▶ _Data for this exercise_:
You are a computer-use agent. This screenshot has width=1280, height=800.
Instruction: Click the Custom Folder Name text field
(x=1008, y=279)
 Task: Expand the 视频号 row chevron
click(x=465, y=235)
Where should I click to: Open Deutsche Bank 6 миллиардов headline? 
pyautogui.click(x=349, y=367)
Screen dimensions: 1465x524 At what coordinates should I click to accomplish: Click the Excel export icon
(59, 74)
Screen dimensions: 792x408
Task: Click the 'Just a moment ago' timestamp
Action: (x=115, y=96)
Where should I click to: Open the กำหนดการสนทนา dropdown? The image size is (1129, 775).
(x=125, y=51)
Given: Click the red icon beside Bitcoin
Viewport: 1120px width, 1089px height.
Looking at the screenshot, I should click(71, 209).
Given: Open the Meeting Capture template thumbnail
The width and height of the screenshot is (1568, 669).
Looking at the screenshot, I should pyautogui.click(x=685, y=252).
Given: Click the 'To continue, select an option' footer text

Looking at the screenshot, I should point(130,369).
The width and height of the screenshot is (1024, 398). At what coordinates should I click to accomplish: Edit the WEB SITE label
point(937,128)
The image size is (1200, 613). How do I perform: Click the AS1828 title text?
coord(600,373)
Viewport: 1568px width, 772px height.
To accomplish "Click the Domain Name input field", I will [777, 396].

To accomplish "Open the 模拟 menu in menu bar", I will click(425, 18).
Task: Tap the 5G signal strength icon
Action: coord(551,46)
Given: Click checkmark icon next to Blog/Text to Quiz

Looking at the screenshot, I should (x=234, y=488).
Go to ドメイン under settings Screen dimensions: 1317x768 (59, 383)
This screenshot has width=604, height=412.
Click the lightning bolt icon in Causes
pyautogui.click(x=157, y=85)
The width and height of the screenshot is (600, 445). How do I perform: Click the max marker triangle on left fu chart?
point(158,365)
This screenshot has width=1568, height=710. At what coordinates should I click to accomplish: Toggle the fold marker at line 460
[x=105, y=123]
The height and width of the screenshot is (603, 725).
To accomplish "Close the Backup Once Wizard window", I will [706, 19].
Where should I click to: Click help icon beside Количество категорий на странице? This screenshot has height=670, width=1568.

▶ _Exercise objective_:
Go through the records above, find each line with the string "beside", and copy it.

▶ _Output for this exercise_:
Given: Click the red icon beside Bitcoin
Where should I click to: Click help icon beside Количество категорий на странице? This screenshot has height=670, width=1568.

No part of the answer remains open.